PROMPT :: Extract all lines in the data that contain the word "agent".

RECORDS PROVIDED ::

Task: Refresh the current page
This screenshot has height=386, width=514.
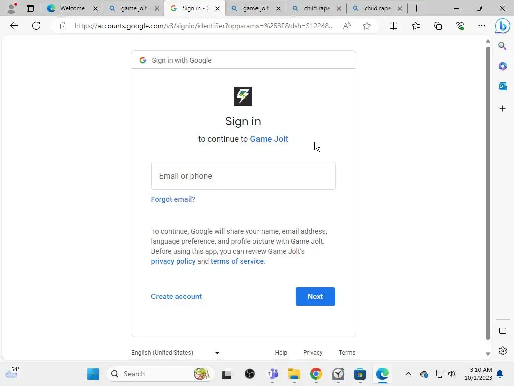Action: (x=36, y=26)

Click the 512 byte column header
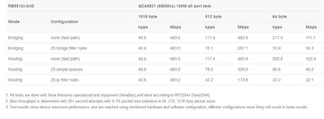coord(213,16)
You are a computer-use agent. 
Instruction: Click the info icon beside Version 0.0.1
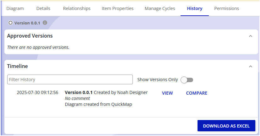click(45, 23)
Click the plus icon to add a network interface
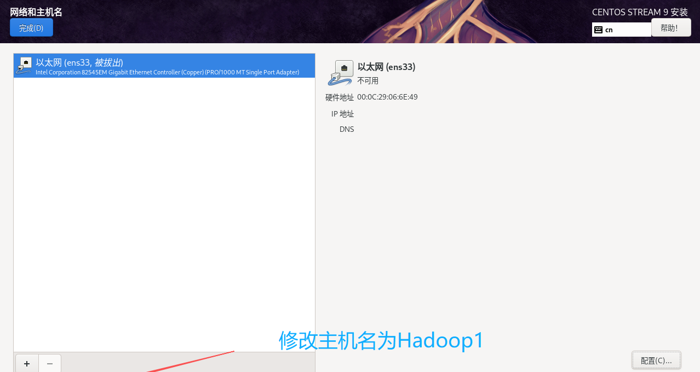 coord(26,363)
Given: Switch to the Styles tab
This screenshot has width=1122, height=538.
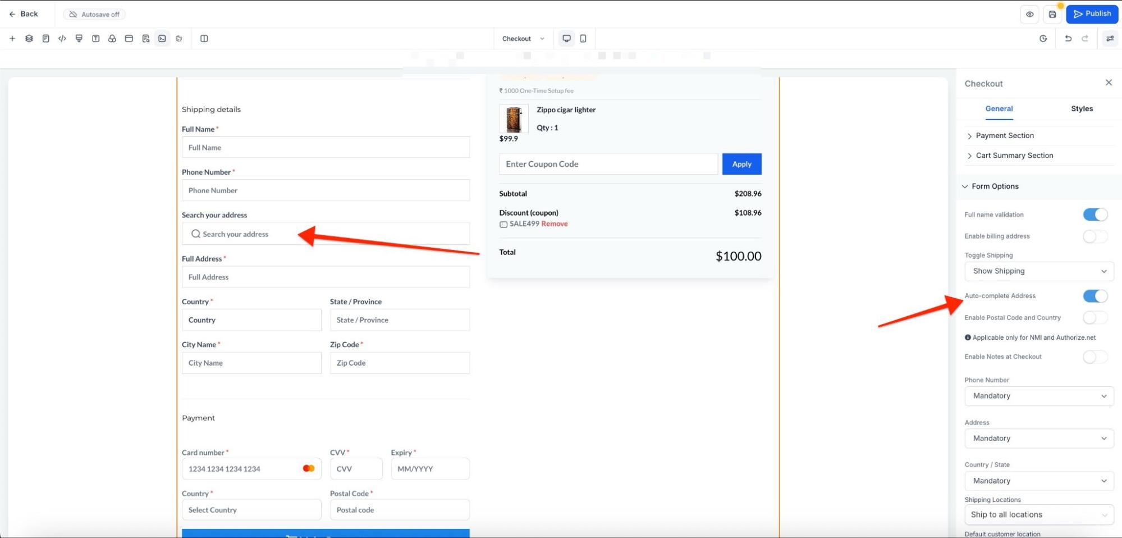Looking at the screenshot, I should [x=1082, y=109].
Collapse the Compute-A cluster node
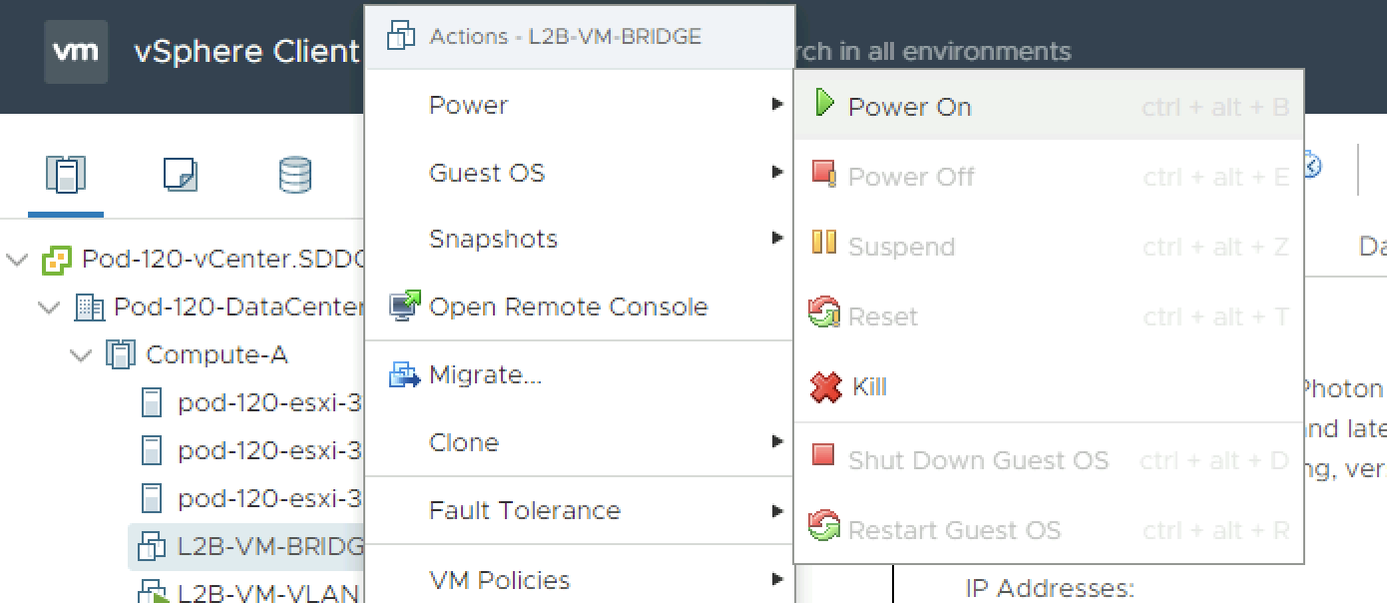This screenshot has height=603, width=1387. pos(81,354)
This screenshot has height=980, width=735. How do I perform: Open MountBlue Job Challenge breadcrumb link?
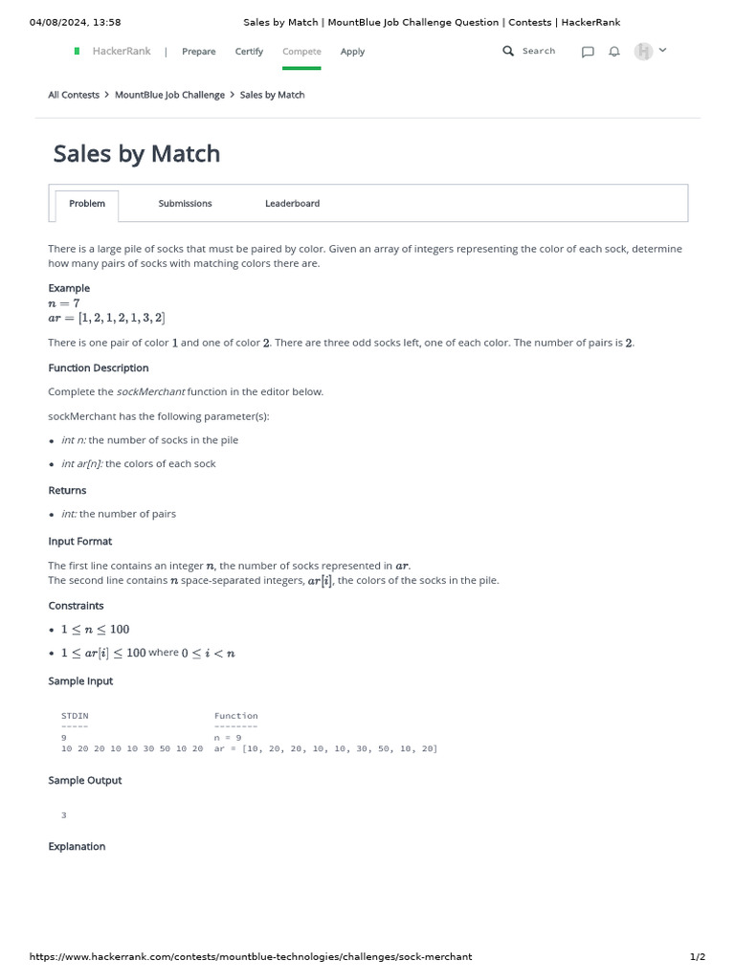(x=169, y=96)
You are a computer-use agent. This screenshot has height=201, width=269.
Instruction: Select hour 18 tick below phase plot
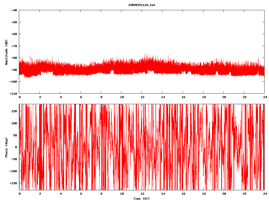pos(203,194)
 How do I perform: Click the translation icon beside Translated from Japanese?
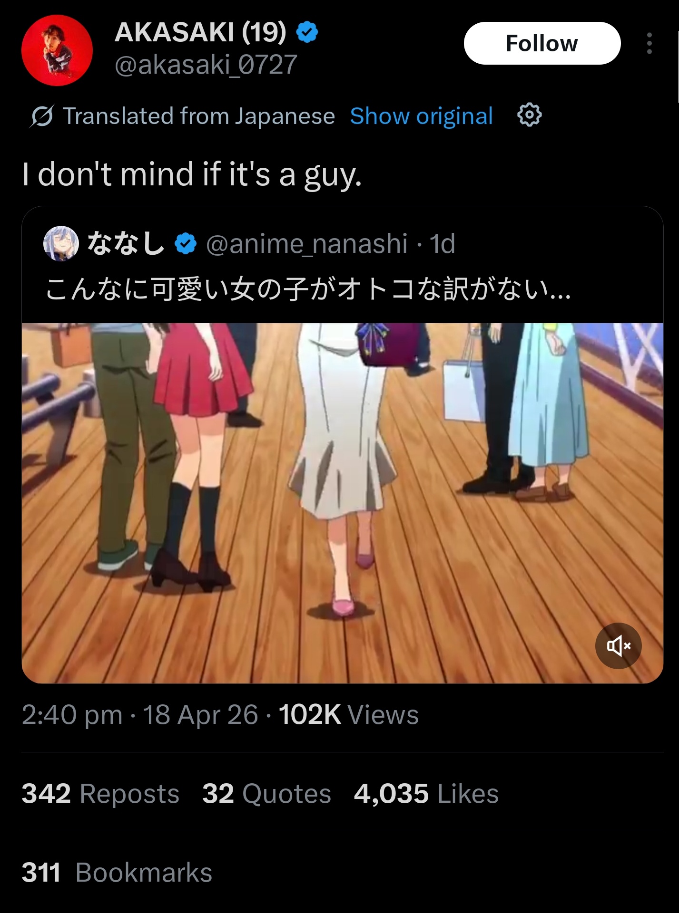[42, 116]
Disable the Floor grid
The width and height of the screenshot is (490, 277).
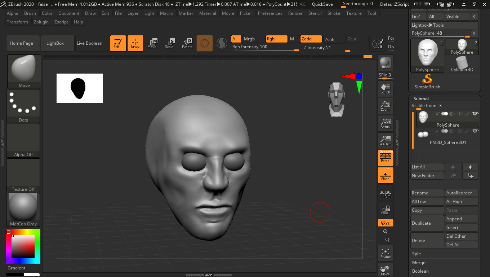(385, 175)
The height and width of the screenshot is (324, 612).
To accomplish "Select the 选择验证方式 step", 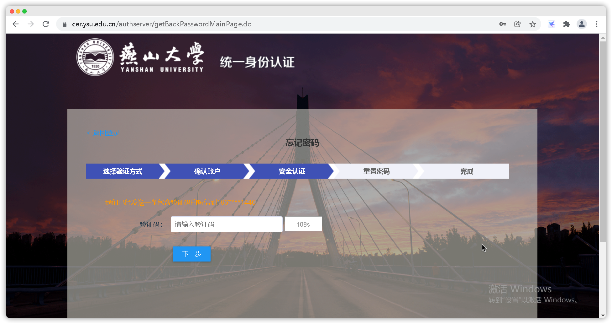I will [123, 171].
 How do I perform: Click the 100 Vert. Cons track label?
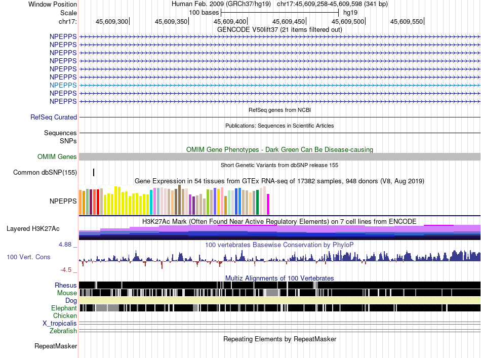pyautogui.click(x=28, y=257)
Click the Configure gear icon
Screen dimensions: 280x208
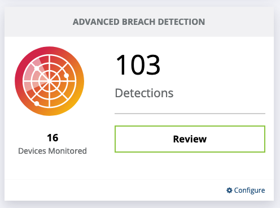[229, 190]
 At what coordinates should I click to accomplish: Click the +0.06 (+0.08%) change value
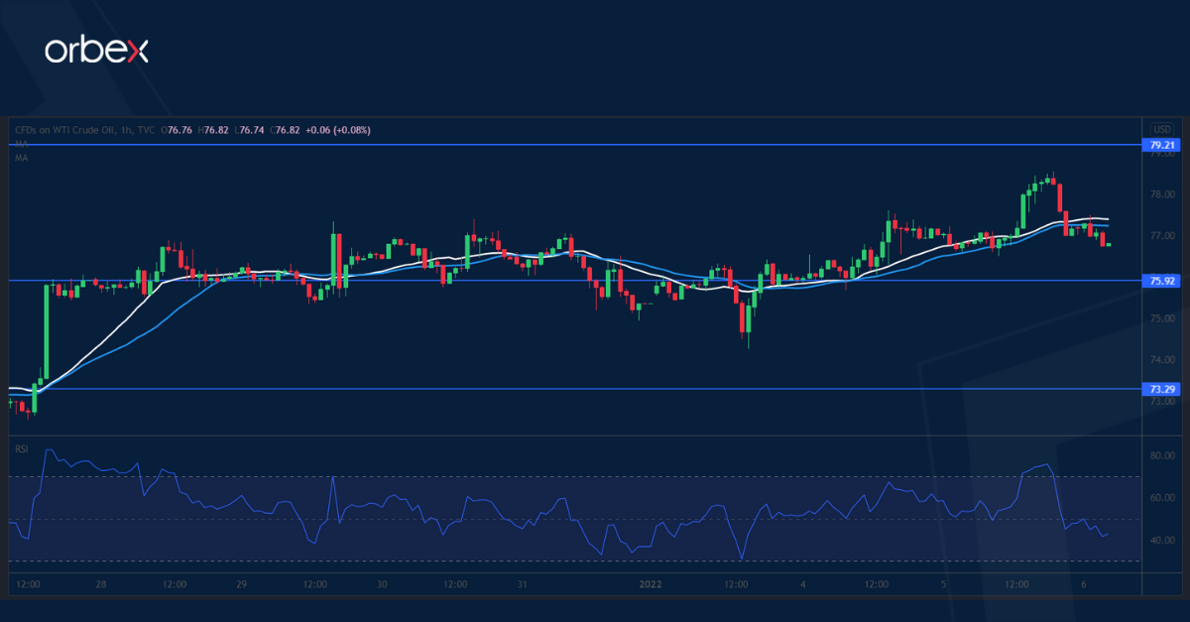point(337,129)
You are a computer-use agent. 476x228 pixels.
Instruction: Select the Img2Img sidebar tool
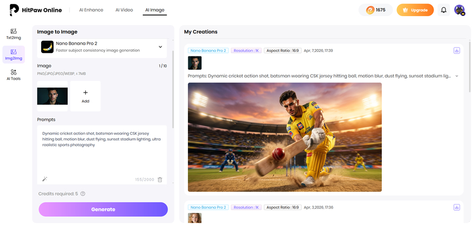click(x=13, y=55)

WRITTEN ANSWER ::
You are a computer-use agent. 
You are a computer-use agent. This screenshot has height=201, width=269.
You are a computer-use agent. 476x228 pixels.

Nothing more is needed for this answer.